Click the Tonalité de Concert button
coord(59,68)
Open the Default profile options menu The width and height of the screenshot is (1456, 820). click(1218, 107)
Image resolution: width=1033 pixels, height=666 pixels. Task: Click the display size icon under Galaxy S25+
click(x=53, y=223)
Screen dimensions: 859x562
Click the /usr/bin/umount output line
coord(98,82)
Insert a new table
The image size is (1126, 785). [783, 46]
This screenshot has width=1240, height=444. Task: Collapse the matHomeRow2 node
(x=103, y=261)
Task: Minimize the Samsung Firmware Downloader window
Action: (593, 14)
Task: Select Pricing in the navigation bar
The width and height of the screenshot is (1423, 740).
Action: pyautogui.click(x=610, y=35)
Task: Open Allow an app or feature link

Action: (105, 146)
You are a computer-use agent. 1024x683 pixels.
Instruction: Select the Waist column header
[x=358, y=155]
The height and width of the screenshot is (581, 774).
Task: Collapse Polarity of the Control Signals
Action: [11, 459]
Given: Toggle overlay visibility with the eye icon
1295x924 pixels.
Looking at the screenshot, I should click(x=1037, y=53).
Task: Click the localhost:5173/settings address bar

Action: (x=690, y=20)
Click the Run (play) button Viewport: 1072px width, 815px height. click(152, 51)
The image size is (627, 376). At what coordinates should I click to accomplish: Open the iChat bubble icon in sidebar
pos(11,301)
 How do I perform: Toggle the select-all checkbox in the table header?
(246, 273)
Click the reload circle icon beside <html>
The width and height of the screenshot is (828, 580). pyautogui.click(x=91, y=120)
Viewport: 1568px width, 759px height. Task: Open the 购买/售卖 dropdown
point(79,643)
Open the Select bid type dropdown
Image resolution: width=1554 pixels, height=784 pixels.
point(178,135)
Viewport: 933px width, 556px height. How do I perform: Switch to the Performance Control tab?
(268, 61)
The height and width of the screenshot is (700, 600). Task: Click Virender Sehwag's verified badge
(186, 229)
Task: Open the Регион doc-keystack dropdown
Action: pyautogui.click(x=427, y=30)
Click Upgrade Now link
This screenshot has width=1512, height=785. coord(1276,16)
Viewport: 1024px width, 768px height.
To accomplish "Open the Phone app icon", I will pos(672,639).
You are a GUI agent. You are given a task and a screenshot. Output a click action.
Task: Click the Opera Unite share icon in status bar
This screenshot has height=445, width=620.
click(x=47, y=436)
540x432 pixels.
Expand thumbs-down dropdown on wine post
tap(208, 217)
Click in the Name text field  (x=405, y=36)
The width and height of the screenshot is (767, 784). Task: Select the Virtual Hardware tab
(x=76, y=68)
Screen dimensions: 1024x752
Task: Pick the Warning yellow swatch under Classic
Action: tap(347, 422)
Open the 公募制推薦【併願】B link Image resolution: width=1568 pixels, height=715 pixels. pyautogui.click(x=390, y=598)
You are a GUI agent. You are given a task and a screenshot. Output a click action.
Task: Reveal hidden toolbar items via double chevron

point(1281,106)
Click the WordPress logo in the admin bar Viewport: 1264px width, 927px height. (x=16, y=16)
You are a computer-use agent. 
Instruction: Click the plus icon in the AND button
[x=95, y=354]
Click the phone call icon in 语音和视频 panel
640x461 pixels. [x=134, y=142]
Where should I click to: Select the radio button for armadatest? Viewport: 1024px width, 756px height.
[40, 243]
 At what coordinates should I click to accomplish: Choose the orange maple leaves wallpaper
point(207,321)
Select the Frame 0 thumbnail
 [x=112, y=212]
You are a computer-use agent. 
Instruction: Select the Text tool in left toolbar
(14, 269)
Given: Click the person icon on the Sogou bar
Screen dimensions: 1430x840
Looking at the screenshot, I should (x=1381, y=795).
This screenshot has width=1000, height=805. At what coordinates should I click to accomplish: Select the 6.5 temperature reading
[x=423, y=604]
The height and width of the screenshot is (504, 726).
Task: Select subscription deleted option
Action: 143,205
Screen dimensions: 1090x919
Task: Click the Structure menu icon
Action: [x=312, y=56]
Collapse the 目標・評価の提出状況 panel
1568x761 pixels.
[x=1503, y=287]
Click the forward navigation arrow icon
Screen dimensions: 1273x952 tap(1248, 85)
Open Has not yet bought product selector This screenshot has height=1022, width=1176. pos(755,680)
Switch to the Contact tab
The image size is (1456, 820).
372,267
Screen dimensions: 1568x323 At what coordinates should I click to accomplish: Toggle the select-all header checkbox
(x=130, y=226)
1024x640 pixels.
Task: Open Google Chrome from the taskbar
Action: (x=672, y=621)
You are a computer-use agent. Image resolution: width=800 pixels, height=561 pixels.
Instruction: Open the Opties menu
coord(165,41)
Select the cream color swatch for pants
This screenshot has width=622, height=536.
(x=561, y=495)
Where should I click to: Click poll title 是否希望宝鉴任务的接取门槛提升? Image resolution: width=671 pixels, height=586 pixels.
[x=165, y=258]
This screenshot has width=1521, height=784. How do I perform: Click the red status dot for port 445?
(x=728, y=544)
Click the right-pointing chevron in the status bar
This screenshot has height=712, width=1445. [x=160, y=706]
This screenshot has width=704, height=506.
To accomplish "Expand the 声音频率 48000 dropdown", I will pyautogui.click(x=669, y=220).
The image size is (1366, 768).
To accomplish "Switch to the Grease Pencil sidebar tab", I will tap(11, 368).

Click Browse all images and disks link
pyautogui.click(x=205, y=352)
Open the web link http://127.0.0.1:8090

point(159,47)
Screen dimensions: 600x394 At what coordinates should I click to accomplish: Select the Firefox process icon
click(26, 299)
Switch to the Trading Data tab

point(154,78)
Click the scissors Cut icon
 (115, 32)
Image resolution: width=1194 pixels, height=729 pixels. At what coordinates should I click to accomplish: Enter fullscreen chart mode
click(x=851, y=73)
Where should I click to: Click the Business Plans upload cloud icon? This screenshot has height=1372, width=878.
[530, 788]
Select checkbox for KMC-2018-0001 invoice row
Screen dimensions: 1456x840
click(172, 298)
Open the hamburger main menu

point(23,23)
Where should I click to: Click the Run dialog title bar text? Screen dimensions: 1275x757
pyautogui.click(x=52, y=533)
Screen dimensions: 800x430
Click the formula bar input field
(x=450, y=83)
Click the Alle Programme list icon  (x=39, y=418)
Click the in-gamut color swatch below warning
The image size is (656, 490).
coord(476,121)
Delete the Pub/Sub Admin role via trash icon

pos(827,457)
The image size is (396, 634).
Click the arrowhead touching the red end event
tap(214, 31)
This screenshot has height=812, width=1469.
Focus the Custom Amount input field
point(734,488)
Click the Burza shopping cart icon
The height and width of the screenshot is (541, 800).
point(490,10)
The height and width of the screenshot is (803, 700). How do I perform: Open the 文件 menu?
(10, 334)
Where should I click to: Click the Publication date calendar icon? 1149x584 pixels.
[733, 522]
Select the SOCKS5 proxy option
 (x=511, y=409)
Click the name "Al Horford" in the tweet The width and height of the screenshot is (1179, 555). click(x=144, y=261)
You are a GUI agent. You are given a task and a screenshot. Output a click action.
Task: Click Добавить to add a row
------------------------------------
## TASK TO COMPLETE
Please print the rows from the line containing "Click the forward navigation arrow icon" through the line containing "click(x=851, y=73)", both included, reproducing each line verbatim.

## RESULT BELOW
Click the forward navigation arrow icon
Screen dimensions: 1273x952 tap(1248, 85)
Open Has not yet bought product selector This screenshot has height=1022, width=1176. pos(755,680)
Switch to the Contact tab
The image size is (1456, 820).
372,267
Screen dimensions: 1568x323 At what coordinates should I click to accomplish: Toggle the select-all header checkbox
(x=130, y=226)
1024x640 pixels.
Task: Open Google Chrome from the taskbar
Action: (x=672, y=621)
You are a computer-use agent. Image resolution: width=800 pixels, height=561 pixels.
Instruction: Open the Opties menu
coord(165,41)
Select the cream color swatch for pants
This screenshot has width=622, height=536.
(x=561, y=495)
Where should I click to: Click poll title 是否希望宝鉴任务的接取门槛提升? Image resolution: width=671 pixels, height=586 pixels.
[x=165, y=258]
This screenshot has width=1521, height=784. How do I perform: Click the red status dot for port 445?
(x=728, y=544)
Click the right-pointing chevron in the status bar
This screenshot has height=712, width=1445. [x=160, y=706]
This screenshot has width=704, height=506.
To accomplish "Expand the 声音频率 48000 dropdown", I will pyautogui.click(x=669, y=220).
The image size is (1366, 768).
To accomplish "Switch to the Grease Pencil sidebar tab", I will tap(11, 368).

Click Browse all images and disks link
pyautogui.click(x=205, y=352)
Open the web link http://127.0.0.1:8090

point(159,47)
Screen dimensions: 600x394 At what coordinates should I click to accomplish: Select the Firefox process icon
click(26, 299)
Switch to the Trading Data tab

point(154,78)
Click the scissors Cut icon
 (115, 32)
Image resolution: width=1194 pixels, height=729 pixels. At what coordinates should I click to accomplish: Enter fullscreen chart mode
click(x=851, y=73)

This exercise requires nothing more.